One OpenAPS user’s rig: Phone to monitor trends; receiver to transmit blood sugar data; insulin pump; RileyLink to remotely control pump. Photo by Hep Svadja

Freedom of Choice

“[Technology] has progressed so that we now have a choice to wait for a commercial system, or not,” Lewis says. “I’m proud that because of the OpenAPS community, those with access to the compatible devices can make the choice to DIY or to wait for a commercial system. It’s not right for everyone, but having the choice is a huge step above having to wait year after year after year. (For context, I’ve been living with Type 1 diabetes for 14+ years and have been hearing about this technology being ‘a few years away’ for most of that time.)”

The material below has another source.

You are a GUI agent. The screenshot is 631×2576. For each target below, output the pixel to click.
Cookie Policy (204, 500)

After so many years of waiting the first (and only) commercially available and FDA-approved closed loop system for diabetics is actually due spring of 2017. This does not, however, spell the end for OpenAPS. “Even when one or two systems become commercially available, that doesn’t mean they’ll be perfect — or accessible to all,” Lewis explains. “As a community, we still have work to do to help manufacturers advance the features of these systems and make them more quickly available, and more accessible.” 

Diabetes-Inspired Health Hacking

Nightscout is an open source project focused on allowing CGM users access to their blood sugar data in real time by putting that information on the cloud. Besides being behind the browser-based visualizations for OpenAPS, it can also be used to review data from a phone or smartwatch, or monitor children with Type 1 diabetes remotely.

EpiPens are used to administer emergency doses of epinephrine in the event of a life-threatening allergic reaction. When the price for an EpiPen suddenly increased to $300, Michael Laufer created a video showing the world how to make the EpiPencil using supplies more commonly used to treat diabetes. Not including the cost of the epinephrine (for which you would need a prescription) the EpiPencil costs less than $35.